(Assigned task):
Leave out all pictures while you copy the lines exactly from the one with "The width and" through the last line of the listing.

--- Stored data ---

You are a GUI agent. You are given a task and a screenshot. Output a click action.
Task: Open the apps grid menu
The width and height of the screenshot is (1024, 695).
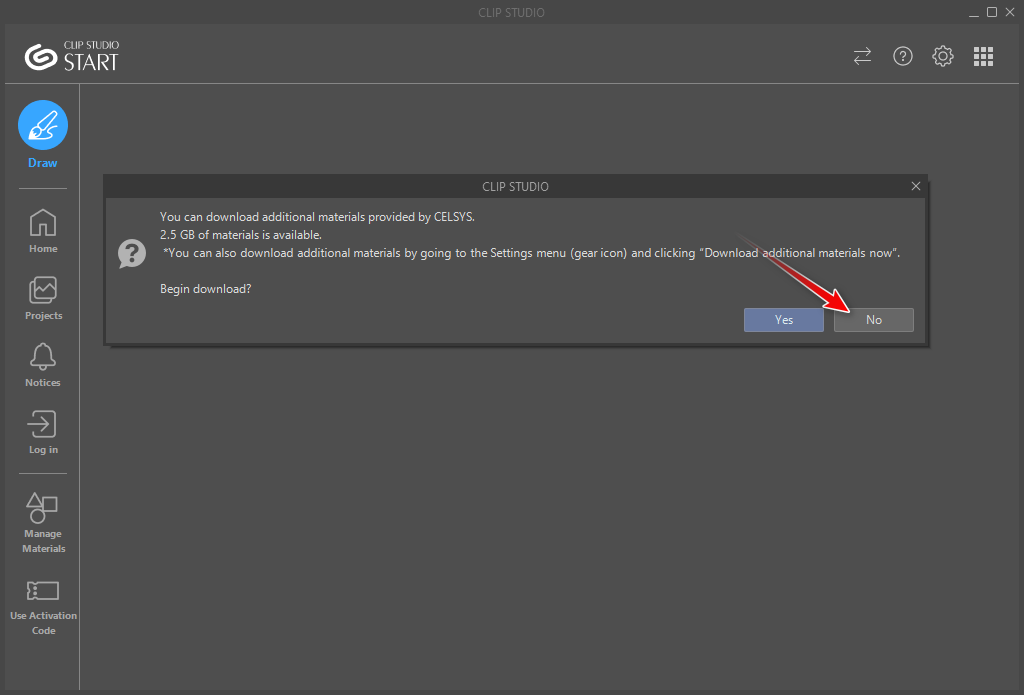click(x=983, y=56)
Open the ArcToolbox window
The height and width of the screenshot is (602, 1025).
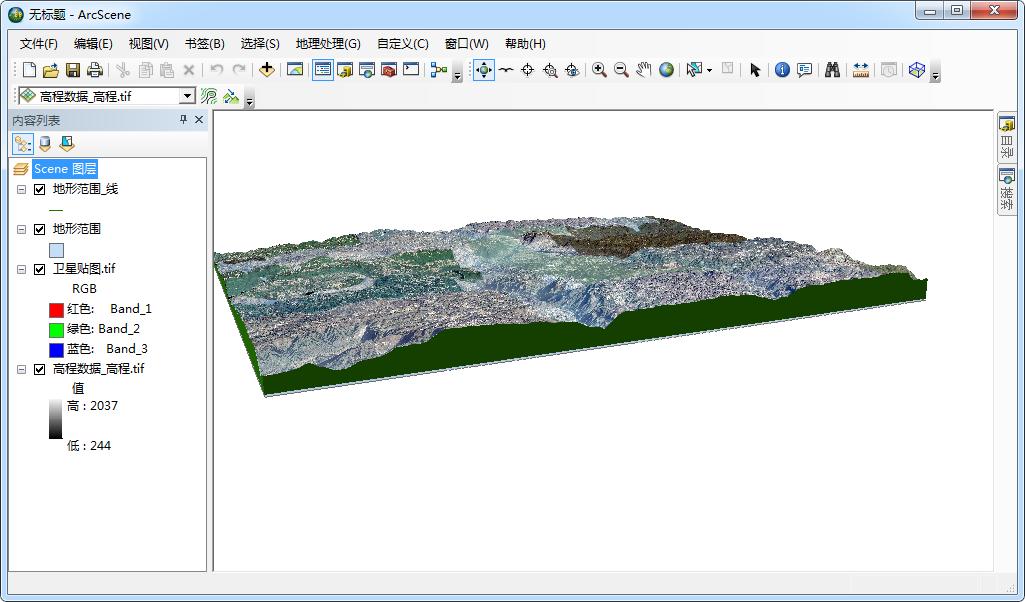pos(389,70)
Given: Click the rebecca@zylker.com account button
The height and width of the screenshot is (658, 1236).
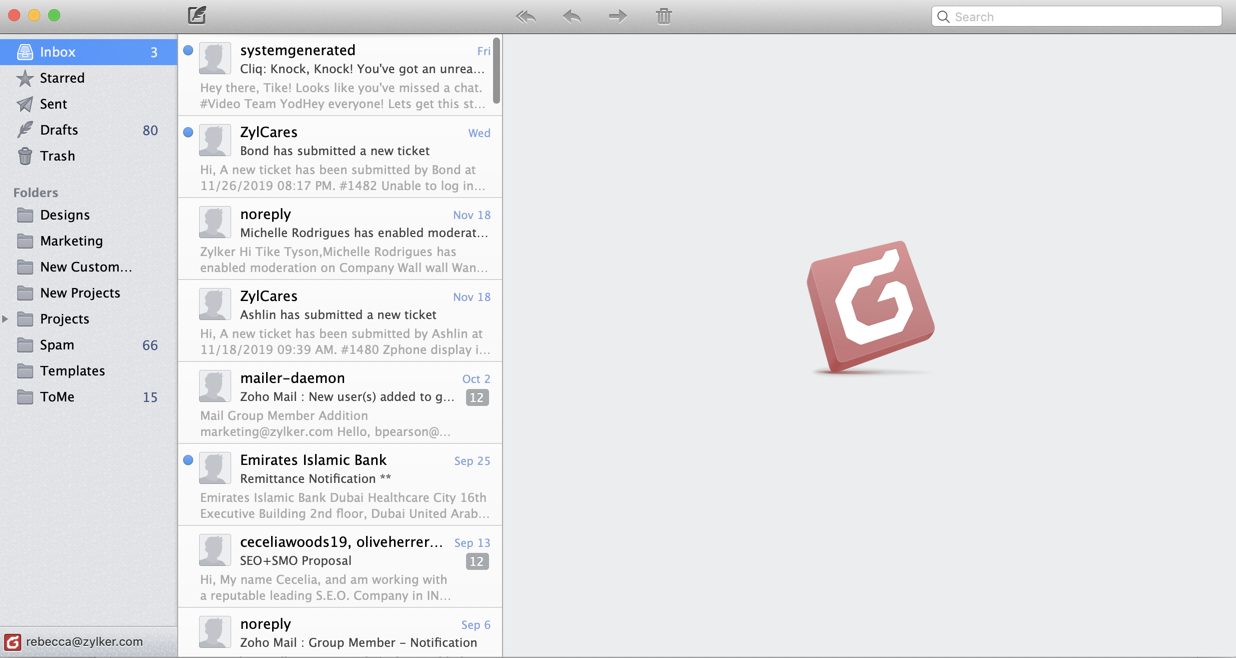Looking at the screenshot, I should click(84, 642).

---

(Answer):
The width and height of the screenshot is (1024, 695).
click(x=983, y=56)
Open the ArcToolbox window
The height and width of the screenshot is (602, 1025).
pos(389,70)
Given: Click the rebecca@zylker.com account button
The height and width of the screenshot is (658, 1236).
Looking at the screenshot, I should click(84, 642).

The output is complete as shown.